Start of Data for processing
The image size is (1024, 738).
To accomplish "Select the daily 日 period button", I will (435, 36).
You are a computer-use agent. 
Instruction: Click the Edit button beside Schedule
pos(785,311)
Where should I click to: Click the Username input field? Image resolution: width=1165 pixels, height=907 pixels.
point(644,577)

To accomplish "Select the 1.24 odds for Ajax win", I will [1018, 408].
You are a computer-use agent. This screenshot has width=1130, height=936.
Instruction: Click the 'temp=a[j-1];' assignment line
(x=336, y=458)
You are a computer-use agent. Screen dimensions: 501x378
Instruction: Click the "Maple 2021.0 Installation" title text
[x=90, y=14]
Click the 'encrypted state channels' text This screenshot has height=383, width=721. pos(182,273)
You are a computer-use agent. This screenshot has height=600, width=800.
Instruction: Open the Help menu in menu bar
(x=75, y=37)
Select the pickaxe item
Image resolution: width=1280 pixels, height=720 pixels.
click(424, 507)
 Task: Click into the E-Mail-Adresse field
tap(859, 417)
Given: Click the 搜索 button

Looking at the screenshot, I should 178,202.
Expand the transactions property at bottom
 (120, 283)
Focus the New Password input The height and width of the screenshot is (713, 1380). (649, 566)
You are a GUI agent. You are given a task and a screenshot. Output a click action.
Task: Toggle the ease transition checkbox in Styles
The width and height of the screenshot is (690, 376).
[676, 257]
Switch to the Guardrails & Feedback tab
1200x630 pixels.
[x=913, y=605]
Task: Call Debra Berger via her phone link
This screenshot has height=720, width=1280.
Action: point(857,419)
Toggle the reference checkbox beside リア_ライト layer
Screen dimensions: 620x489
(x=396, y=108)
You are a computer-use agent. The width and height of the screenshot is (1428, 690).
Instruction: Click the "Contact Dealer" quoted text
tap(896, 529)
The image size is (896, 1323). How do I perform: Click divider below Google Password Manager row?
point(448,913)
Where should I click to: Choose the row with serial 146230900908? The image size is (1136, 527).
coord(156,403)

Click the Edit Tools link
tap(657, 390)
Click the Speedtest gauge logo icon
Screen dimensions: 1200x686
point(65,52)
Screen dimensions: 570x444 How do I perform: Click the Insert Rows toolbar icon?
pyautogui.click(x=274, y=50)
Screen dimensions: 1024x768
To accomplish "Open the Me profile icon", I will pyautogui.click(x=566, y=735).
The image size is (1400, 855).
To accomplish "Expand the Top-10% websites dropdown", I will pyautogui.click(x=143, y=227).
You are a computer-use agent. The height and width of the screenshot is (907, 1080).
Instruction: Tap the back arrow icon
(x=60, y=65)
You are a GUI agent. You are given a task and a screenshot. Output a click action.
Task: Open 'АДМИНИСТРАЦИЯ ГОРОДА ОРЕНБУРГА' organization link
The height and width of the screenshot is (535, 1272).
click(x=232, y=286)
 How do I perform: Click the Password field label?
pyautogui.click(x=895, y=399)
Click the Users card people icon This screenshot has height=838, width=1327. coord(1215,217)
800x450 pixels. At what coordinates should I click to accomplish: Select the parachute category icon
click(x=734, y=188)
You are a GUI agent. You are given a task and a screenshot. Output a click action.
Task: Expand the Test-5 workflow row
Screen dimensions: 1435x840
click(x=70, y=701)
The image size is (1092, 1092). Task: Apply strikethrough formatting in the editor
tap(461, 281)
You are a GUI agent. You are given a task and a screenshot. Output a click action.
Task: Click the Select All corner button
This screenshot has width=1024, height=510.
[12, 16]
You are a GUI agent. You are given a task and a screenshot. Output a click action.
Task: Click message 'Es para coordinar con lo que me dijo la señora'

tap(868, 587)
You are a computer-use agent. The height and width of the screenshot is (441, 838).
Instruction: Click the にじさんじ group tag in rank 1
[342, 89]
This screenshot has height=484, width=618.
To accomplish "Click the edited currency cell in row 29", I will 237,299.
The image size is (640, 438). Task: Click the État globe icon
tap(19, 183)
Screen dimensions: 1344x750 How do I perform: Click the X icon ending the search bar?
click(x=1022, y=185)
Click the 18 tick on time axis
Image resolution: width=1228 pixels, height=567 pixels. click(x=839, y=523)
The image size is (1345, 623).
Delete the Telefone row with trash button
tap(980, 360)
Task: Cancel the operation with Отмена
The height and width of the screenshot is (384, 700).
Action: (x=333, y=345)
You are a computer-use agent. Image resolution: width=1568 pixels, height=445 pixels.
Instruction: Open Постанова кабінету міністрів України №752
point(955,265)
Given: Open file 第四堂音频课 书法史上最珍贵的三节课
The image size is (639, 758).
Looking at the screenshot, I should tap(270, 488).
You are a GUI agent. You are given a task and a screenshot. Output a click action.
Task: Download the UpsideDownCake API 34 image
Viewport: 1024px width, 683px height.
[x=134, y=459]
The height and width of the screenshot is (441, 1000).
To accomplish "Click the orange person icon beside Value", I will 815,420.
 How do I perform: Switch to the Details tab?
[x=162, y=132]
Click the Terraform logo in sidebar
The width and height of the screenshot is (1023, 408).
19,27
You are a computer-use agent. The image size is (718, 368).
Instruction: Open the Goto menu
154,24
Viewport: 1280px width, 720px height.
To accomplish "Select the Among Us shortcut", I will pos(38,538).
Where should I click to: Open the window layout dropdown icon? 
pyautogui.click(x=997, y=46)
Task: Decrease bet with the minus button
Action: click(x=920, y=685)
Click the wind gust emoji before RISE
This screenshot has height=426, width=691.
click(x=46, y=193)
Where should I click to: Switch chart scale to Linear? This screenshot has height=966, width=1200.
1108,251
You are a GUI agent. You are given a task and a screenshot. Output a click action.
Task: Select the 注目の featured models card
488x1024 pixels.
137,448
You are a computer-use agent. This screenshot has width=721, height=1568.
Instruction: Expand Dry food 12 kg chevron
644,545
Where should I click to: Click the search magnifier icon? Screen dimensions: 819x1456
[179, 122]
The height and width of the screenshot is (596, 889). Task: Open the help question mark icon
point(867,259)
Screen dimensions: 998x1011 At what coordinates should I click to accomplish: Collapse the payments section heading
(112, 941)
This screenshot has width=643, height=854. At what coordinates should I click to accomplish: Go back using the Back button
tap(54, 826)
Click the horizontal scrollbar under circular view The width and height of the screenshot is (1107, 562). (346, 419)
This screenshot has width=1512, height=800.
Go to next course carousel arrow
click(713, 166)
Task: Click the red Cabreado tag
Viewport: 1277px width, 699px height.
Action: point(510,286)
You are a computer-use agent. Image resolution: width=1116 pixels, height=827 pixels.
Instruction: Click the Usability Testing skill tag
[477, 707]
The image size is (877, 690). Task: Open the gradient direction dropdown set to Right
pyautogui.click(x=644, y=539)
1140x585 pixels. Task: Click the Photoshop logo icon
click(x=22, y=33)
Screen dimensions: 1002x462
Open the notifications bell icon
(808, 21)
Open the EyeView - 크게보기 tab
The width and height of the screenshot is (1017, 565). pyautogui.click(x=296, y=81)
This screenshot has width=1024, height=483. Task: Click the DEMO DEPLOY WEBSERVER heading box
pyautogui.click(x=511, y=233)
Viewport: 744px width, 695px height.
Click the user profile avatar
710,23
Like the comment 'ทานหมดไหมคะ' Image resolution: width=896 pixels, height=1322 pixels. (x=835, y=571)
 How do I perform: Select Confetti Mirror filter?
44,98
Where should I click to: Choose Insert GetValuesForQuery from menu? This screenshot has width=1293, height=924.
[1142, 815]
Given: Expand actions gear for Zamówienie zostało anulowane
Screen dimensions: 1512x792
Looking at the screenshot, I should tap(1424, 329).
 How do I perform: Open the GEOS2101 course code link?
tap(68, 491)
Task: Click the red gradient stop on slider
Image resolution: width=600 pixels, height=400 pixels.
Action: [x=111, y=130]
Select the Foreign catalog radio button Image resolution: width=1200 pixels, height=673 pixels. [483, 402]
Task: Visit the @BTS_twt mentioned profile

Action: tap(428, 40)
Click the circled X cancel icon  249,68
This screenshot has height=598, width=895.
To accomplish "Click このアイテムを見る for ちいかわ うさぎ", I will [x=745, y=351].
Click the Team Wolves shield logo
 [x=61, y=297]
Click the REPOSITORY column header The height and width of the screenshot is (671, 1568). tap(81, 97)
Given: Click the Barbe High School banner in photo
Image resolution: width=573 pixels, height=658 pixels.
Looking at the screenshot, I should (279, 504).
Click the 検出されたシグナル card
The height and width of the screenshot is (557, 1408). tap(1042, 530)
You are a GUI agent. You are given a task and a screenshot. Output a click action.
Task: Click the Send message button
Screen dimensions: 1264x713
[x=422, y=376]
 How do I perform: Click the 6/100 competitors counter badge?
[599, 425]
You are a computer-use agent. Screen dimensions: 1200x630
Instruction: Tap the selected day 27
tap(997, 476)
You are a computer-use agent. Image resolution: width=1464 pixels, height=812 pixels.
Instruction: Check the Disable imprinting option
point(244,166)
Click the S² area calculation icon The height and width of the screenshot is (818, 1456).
End of Data for processing
Whichever lines of the data include the word "checkbox", pull them out.

Task: Toggle the ease transition checkbox in Styles
Toggle the reference checkbox beside リア_ライト layer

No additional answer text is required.